- [Extracted text]

I've been experimenting making a lot of glycerin method liquid soap lately thanks to all the good advice on this forum. Thanks for sharing so generously!

In an effort to create the best recipes I have been using just one oil at a time to make a paste and have made 100% pastes out of coconut, palm kernel, sunflower, olive, almond, castor and jojoba oils. All came out well and tested clear except the jojoba (probably because of it's unique properties). This way you can see how each oil behaves in it's 100% liquid soap form before combining pastes.

With 100% pastes you can then mix the pastes in different combinations and percentages in small amounts (for example 4 ounces total of pastes), dissolve them and then observe the properties of the new combination. Then you can tweak the ratios for more suds, less drying, more economical, etc.

Later on when I get some really good combinations for particular uses - shampoo, body wash, dishes or laundry I might switch to combining the oils first before adding the glycerin/lye solution but for now it's a good way to experiment.

I have a question about the effects of using glycerin (in the glycerin method) on the properties of the liquid soap. For example, 100% coconut oil liquid soap made with the lye/water method is supposed to be "drying" because of the cleansing properties of the coconut oil. But when you use the glycerin (which is said to be moisturizing) in the glycerin method does the glycerin still retain it's moisturizing properties and compensate for the drying effects of the coconut oil?

- [What to work on] Please name the one oil whose 100% paste did not test clear, according to the soap-making post. The listing has no connection to the soap-making post.

- [Data block]

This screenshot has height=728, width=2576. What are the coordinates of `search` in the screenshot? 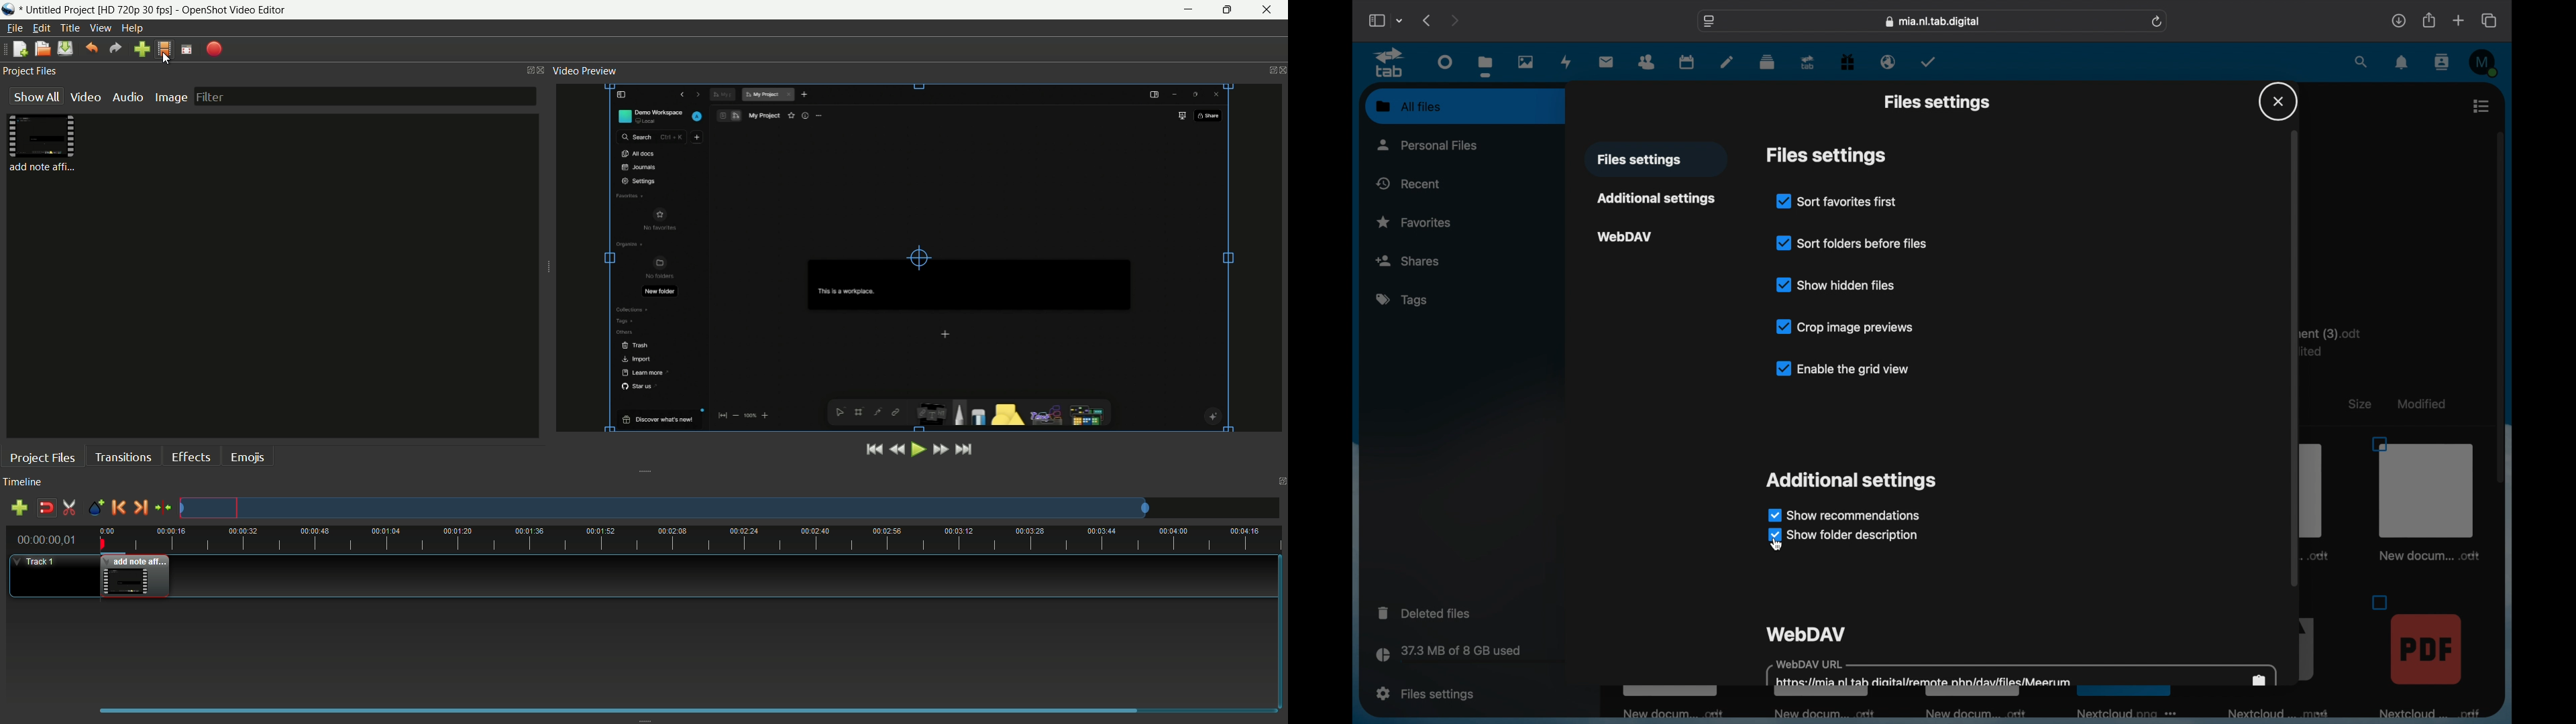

- [Finished answer] Jojoba oil.